HOMEGROWN

Celebrate the culture of agriculture & share skills (Growing! Cooking! Eating!)

Cool Season Gardening

As far as I’m concerned, the longer I can grow and harvest my own food the better.  Last year I picked my last bowl of salad greens on December 14th .  My dinner that night was bittersweet…sweet because I was still eating something I grew but bitter because I knew it would be at least 3 months until I could start again. When I mentioned to my friends that I was eating my own greens that late in the year, they expressed pure disbelief.  What could possibly grow between now and when we get a frost or the first few snowflakes fall?  Lots I told them…lots of tasty, beautiful greens……

I am a relative newcomer to planting cool weather crops and until a couple years ago, I really only had greens until the first hard frost.  But, I finally decided that I want more from my garden and so I invested in some metal hoops and created a mini greenhouse environment in my garden.  It was so exciting to see the frost on the ground but my lettuce was still alive and growing.   

The first step in having a successful fall garden with tasty greens is to select seed varieties that do well in cooler temps. Some really popular varieties include romaine, red and green leaf, buttercrunch, mustard, spinach, arugula, corn mache (pictured above) and mesclun.  Braising greens like mizuna and tatsoi are also fun to grow.  Kale, swiss chard, broccoli raab, radishes, and pea shoots are also reliable fall growers and can be picked as microgreens.

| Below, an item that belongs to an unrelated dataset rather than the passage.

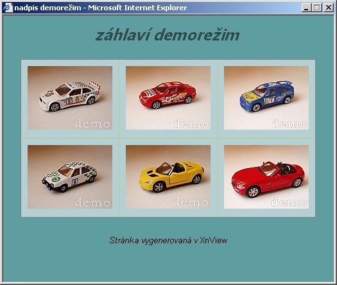
Task: Click the demo watermark on the yellow roadster image
Action: pyautogui.click(x=191, y=202)
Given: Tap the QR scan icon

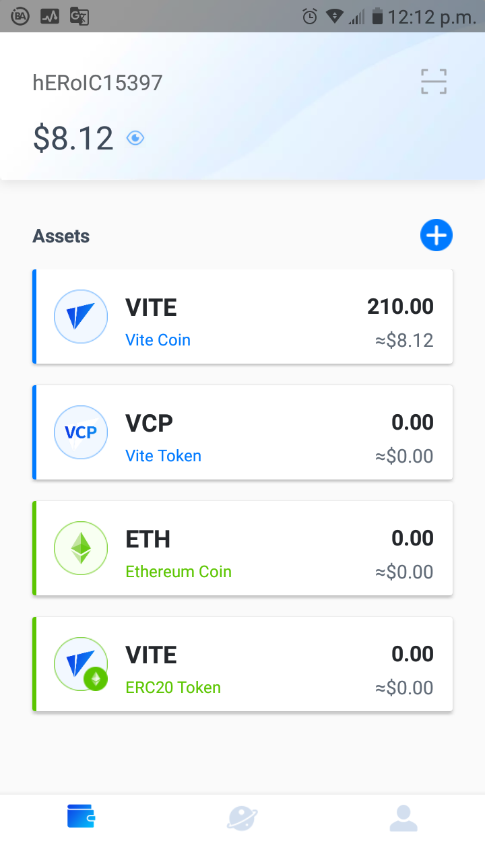Looking at the screenshot, I should (x=434, y=81).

Planting a fall garden doesn’t require a lot of space.  You can plant in an existing bed where annuals and perennials have died back, in an open spot in the veggie garden, or in containers or window boxes.  Direct sow the seed in a wide swath a little denser than normal.  When they reach about 3 in. thin them out and have your first salad of baby greens.  Keep on trimming back and they will continue to produce.  Stagger your cuttings so that some greens have the opportunity to mature and give you more substantial salad fixings.

To keep harvesting through the frosty nights, you will need to cover your crop in one form or another.  I highly recommend purchasing metal hoops or constructing your own out of bendable PVC pipe and covering the plants with thick plastic.  I used clothes pins to attach the plastic to the metal hoops and it really worked well.  I could open up all or part of the “hoop/green house” on warm days with ease and close it up at night.  I also got my hands on a large, commercial plexiglass skylight (about 4' x 4') and use thatto cover small greens as well.  

Growing fall greens really is easy and so satisfying.  Whether in containers or outside, a little effort will yield truly delicious results.  Good luck and enjoy…..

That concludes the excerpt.